== TEXTO DE LA PÁGINA ==

Al incendio de este último edificio acudió a sofocarlo “un número asombroso de pueblo, con hachas, barretas, cubos, cántaros y las bombas de agua que se sacaron de sus respectivos depósitos”, relata el cronista Luis González Obregón.
Hay una litografía de Pedro Gualdi que ilustra algunos de los daños que dejó en la ciudad el terremoto del 7 de abril de 1845, conocido como “el sismo de San Epifanio”. Se trató de un movimiento que pudo superar los 8 grados. “Nadie recuerda otro semejante”, escribió Carlos María de Bustamante.
Los daños de aquel sismo fueron un juego de niños si se comparan con los dejados, en 1911, por el llamado “temblor maderista”.
El día que Madero entró triunfante a la ciudad, un terremoto había derribado casas y edificios en San Cosme, Santa María la Ribera, Guerrero y Peralvillo. Los escombros y la sangre se revolvieron aquel día extraño en que triunfaba la revolución.
No se terminó ahí. Siguieron las “muchas destrucciones” de que hablaba Platón: 1957, 1985, 2017.
En todos los casos, aún en los peores, México renació. Si somos las cosas que nos pasaron, el poeta estaba en lo cierto: “En tanto permanezca el mundo, no terminará la gloria, la fama de México-Tenochtitlan”.

===
== DATOS PROPORCIONADOS ==

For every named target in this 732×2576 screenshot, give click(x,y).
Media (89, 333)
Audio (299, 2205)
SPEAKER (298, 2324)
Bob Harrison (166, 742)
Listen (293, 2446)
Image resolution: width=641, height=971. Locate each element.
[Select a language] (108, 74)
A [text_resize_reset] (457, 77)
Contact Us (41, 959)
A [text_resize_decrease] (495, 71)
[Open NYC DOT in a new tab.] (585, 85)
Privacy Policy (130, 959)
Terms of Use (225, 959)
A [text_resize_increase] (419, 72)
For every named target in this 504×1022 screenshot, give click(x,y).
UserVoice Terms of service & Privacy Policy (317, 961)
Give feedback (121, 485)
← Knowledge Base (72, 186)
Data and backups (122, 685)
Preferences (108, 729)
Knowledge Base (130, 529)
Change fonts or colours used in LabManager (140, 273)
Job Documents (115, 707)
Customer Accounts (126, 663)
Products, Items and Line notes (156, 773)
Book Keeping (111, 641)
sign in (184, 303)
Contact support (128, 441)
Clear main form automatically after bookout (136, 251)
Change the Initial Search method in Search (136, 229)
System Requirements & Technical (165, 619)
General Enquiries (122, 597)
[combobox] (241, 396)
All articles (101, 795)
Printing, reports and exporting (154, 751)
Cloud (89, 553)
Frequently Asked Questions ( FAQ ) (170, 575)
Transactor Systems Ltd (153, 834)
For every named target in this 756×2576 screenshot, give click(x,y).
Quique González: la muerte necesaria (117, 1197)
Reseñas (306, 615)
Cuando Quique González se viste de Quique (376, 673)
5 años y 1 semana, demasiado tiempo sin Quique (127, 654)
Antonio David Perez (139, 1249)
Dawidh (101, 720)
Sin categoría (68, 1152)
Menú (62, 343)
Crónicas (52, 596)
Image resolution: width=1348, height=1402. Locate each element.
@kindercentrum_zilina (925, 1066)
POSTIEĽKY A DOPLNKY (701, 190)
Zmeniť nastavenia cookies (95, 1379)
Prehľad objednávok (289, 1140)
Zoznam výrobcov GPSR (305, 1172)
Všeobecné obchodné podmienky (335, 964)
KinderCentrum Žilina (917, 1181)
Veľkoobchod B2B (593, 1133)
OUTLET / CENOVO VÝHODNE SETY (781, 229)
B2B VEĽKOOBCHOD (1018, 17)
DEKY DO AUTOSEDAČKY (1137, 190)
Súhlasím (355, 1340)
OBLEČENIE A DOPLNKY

===

__ENUNCIADO 1__
Actualiza el texto sobre los sismos de la ciudad: vuelve a escribir la parte que empieza con las palabras que contienen "Hay una litografía" y termina con "triunfaba la revolución.", pero cambia "terremoto" por "sismo".
__ENUNCIADO 2__
Según el texto sobre los sismos de la ciudad, ¿con qué nombre se conoce el terremoto del 7 de abril de 1845?

__SOLUCIÓN 1__
Hay una litografía de Pedro Gualdi que ilustra algunos de los daños que dejó en la ciudad el sismo del 7 de abril de 1845, conocido como “el sismo de San Epifanio”. Se trató de un movimiento que pudo superar los 8 grados. “Nadie recuerda otro semejante”, escribió Carlos María de Bustamante.
Los daños de aquel sismo fueron un juego de niños si se comparan con los dejados, en 1911, por el llamado “temblor maderista”.
El día que Madero entró triunfante a la ciudad, un sismo había derribado casas y edificios en San Cosme, Santa María la Ribera, Guerrero y Peralvillo. Los escombros y la sangre se revolvieron aquel día extraño en que triunfaba la revolución.

__SOLUCIÓN 2__
Se conoce como "el sismo de San Epifanio".